Although Gillispie told TheStreetSweeper that he was the only insider to file papers for future stock sales, Ransom filed similar papers just two weeks after he did. They made their move with the stock lifted by its second powerful surge in months.
The first time, back in May, AEHI rocketed from the 20-cent level – where it had languished for months – to a record $1.45 a share on a bullish report by a newsletter writer who (according to Gillispie) heard about the company in a bar. While AEHI fetched less than half that price by the end of the day, the stock enjoyed a lasting bounce that has kept it comfortably above its pre-promotion price to this day.
That enthusiastic recommendation immediately raised some eyebrows, however.
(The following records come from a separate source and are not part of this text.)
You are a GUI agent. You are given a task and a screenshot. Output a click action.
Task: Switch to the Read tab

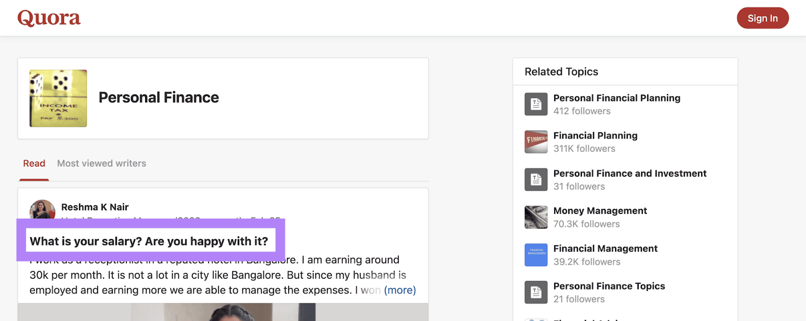click(34, 163)
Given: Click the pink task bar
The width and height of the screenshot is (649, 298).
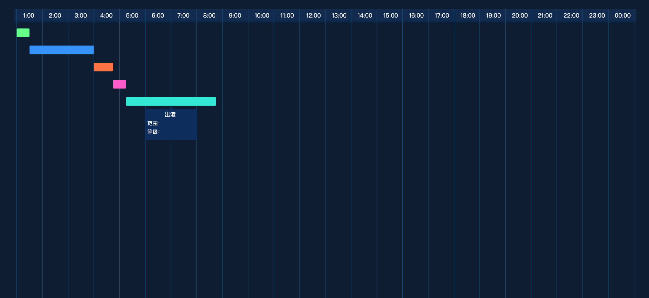Looking at the screenshot, I should tap(119, 84).
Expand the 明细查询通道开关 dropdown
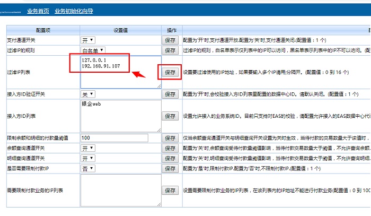This screenshot has height=216, width=371. click(88, 158)
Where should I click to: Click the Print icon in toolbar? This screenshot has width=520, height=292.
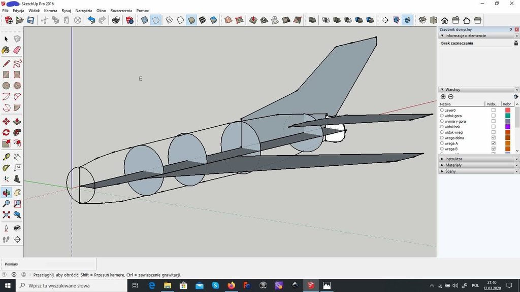(116, 20)
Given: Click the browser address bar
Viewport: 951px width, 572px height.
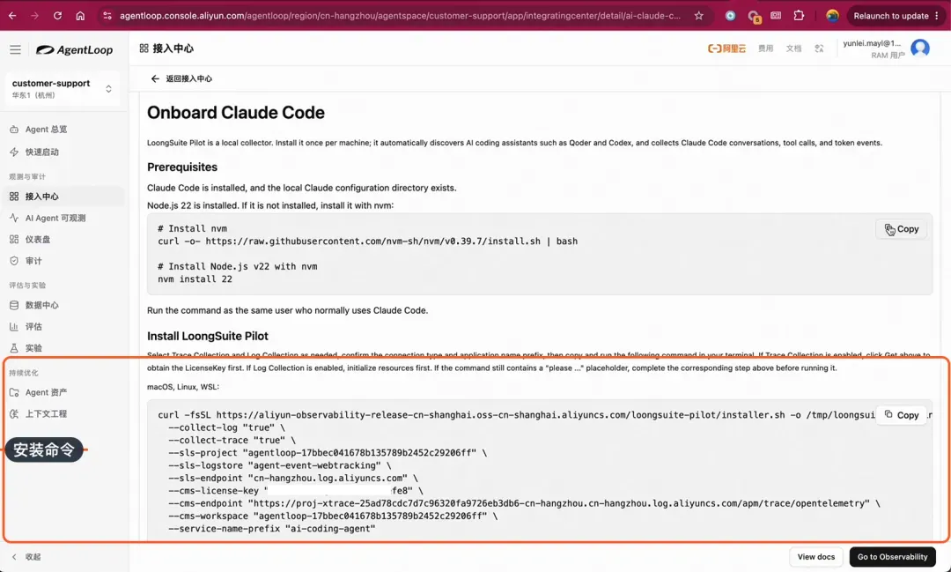Looking at the screenshot, I should [x=400, y=16].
Issued by an outfit known as Angel Publishing – a firm apparently riddled with the same sort of potential conflicts disclosed by Pinnacle Digest and WallStreetCorner – that upbeat AEHI report sparked concern long before TheStreetSweeper ever took a hard look at the company.
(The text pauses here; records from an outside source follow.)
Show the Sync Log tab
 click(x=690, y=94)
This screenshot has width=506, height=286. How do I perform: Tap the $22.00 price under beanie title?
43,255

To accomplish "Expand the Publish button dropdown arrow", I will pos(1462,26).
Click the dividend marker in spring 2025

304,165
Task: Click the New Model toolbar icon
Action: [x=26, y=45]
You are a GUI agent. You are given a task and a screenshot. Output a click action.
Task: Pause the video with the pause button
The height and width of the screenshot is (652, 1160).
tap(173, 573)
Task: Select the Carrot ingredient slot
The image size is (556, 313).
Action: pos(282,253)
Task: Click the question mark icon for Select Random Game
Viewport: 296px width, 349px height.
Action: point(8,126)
“Unlike some investment newsletter publishers, the folks at Angel Publishing note in their disclaimer that their writers, editors and employees can own the stocks they write about and trade them at any time – which would be a real motivation to pick penny stocks” and then profit from the resulting surge, the Stock Gumshoe observed after reviewing that powerful AEHI tout. “Of course, that would be unethical, in my opinion. But it seems that it’s often perfectly legal as long as you disclose it.
“You can get away with a remarkable amount of chicanery,” the Stock Gumshoe added, “as long as you tell people that you’re treating them badly.”
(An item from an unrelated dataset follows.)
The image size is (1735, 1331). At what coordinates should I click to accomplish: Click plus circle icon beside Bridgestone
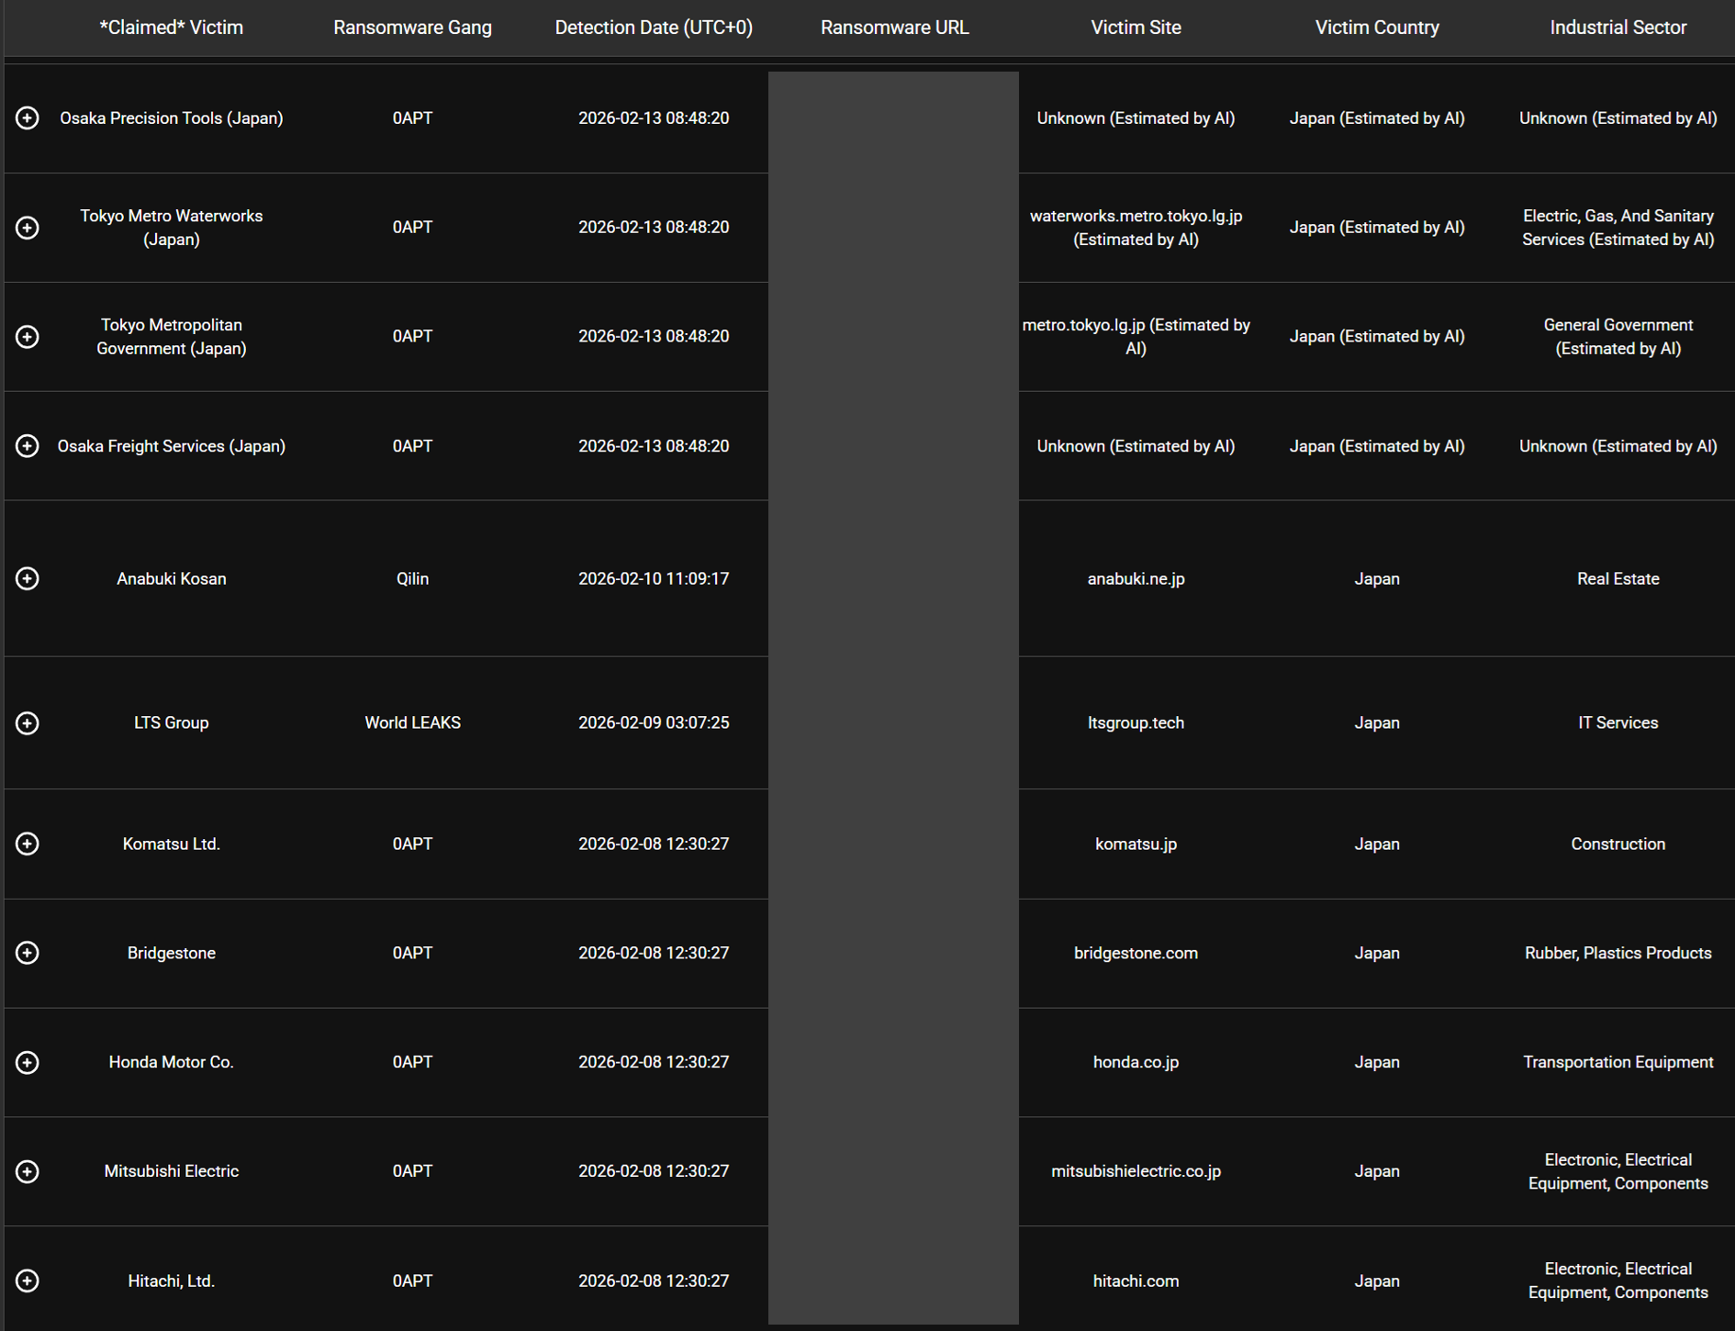click(x=28, y=954)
On that note, TheStreetSweeper would like to point out that it has never taken a financial position (short or long) in any of the companies it has covered – including AEHI – or received compensation from those who have. (Nor does it recommend that investors buy or sell any stocks, for that matter.) Based on its track record, however, TheStreetSweepercould have profited handsomely by betting against the stocks it flagged because of their potential risks.
Of the 30-plus companies investigated by TheStreetSweeper since its launch a year ago, all but two have fallen in price. Every single one of the penny stocks has taken a hit. Some of those – such as Americas Energy (OTC: AENY.OB), Big Bear Mining (OTC: BGBR.OB), Imaging3 (OTC: IMGG.OB) and NXT Nutritionals (OTC: NXTH.OB) – originally traded at much higher prices than AEHI itself. Over time, however, those stocks have lost most of the value they once boasted when conflicted promoters – like those now fawning over AEHI – were happily touting their shares.